● Your goal:
Print the records below exactly, starting at the first line and stopping after the line that contains "Screen dimensions: 1270x952". Leave out any pictures.

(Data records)
+-------+
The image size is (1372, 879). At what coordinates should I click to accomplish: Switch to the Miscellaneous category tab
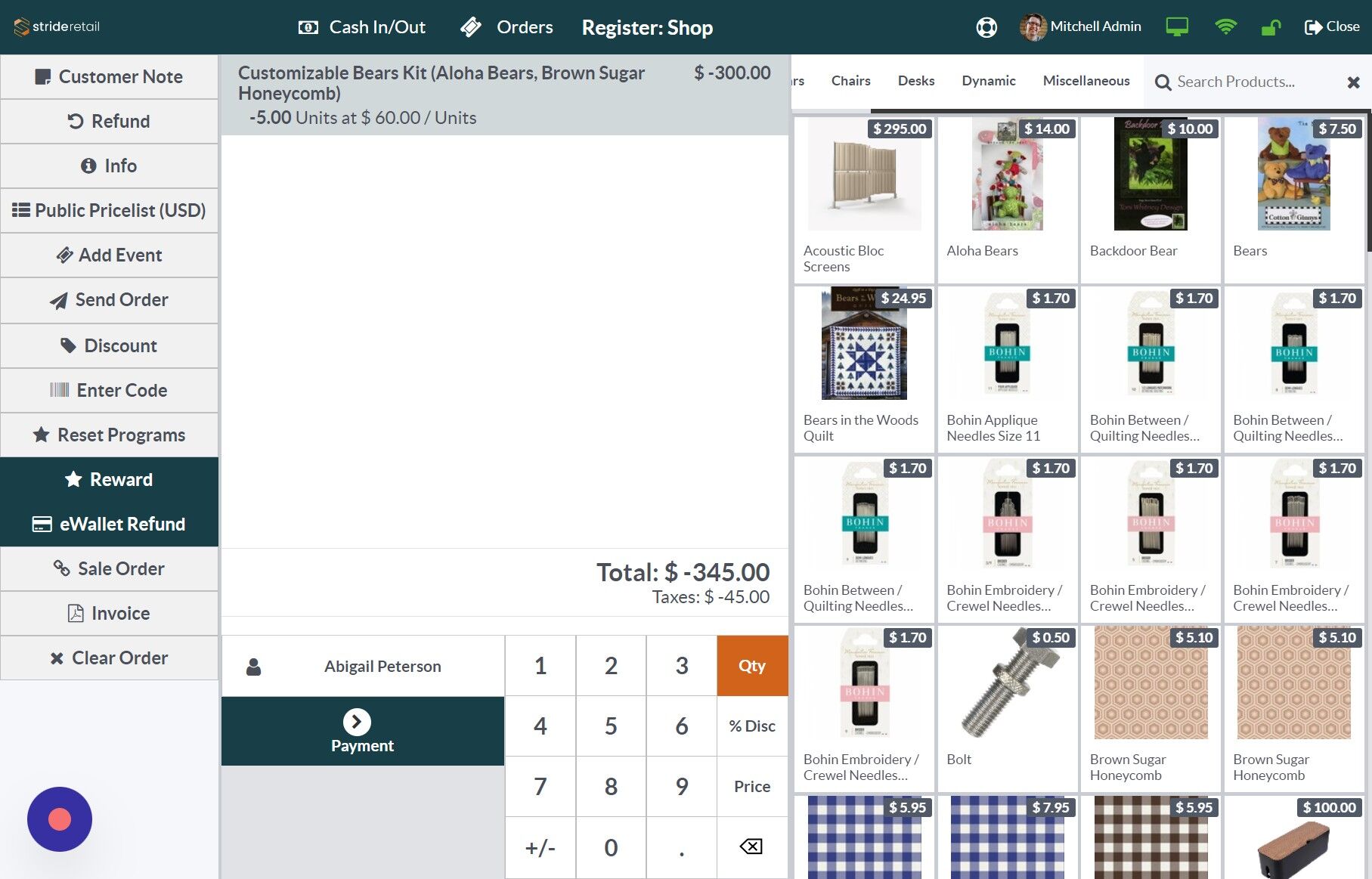click(x=1086, y=81)
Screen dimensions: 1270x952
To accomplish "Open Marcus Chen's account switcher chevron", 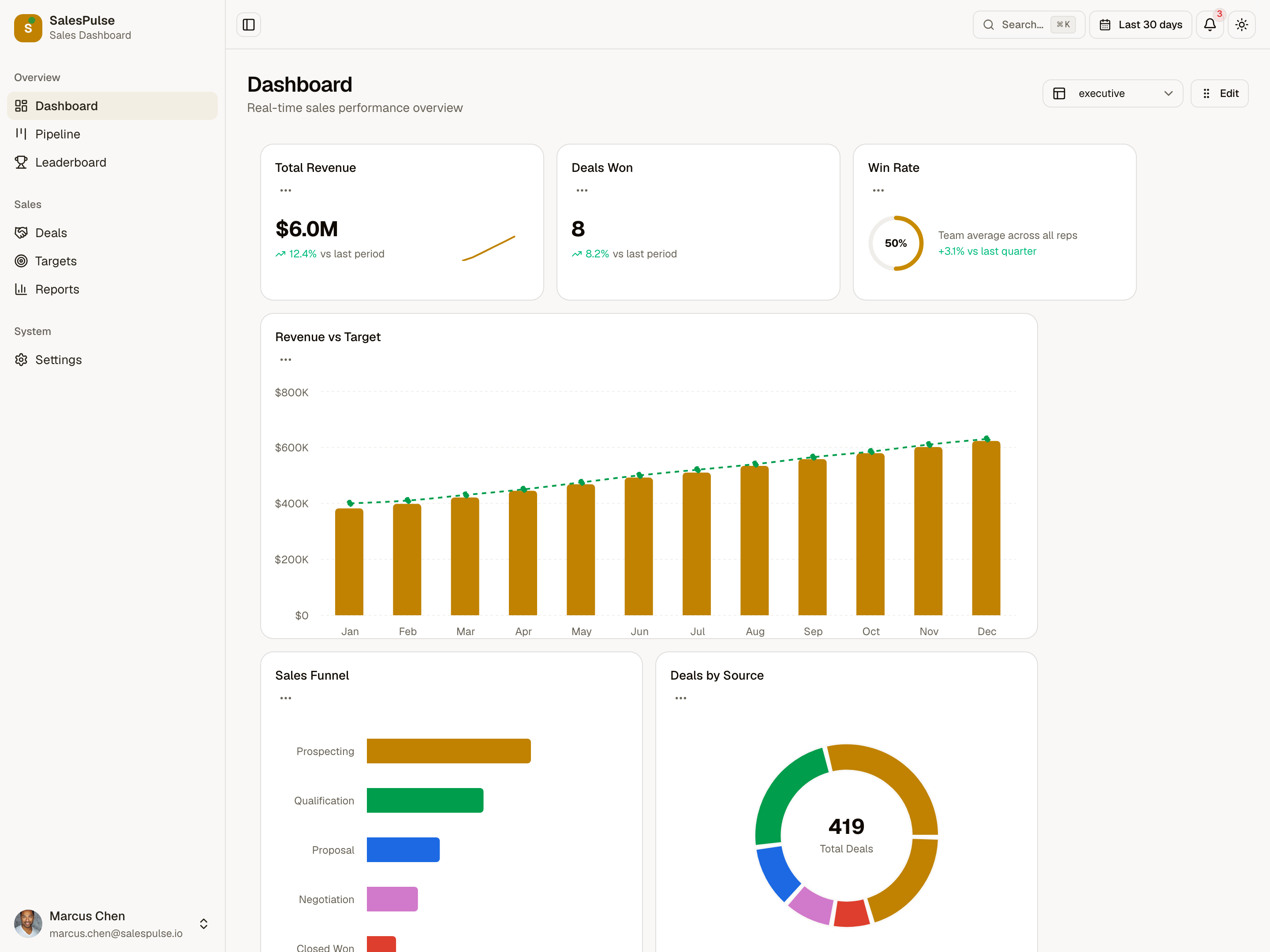I will click(203, 924).
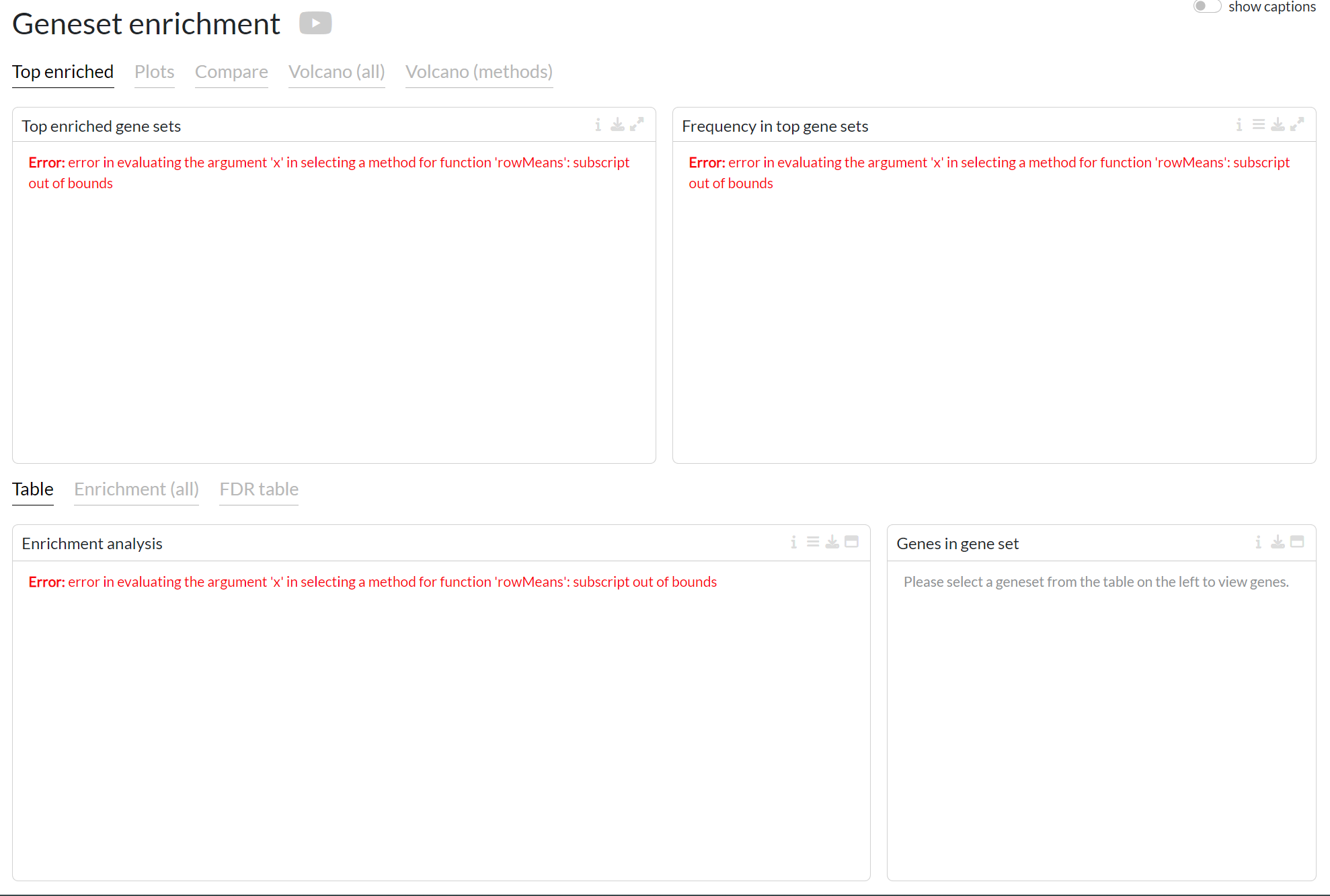The width and height of the screenshot is (1330, 896).
Task: Open options menu for Frequency in top gene sets
Action: pos(1259,124)
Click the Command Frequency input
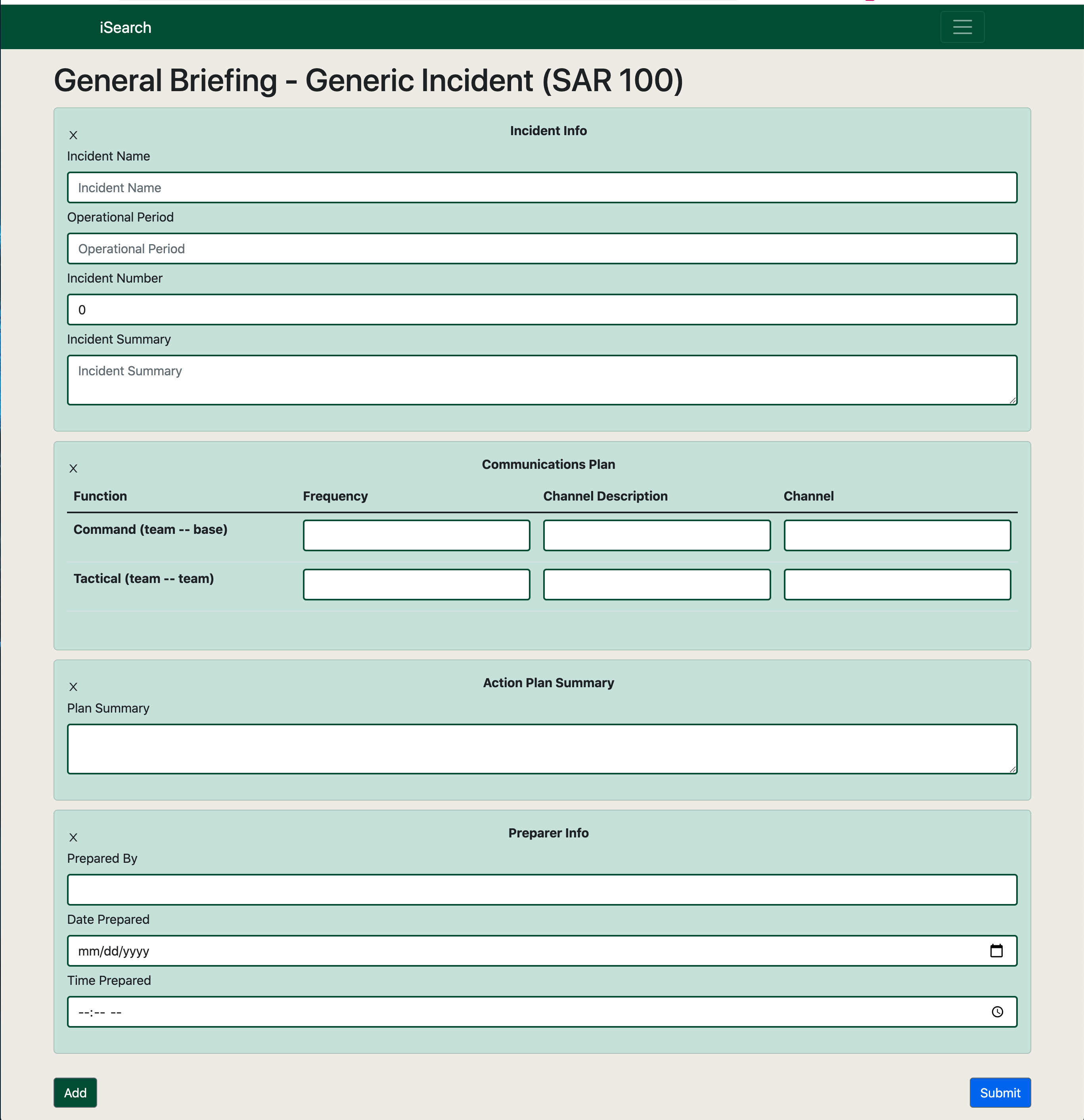Screen dimensions: 1084x1120 tap(416, 535)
+-------+
● Answer below:
The image size is (1372, 879). At what coordinates should I click to accomplish: Switch to the Miscellaneous category tab
click(x=1086, y=81)
Screen dimensions: 1270x952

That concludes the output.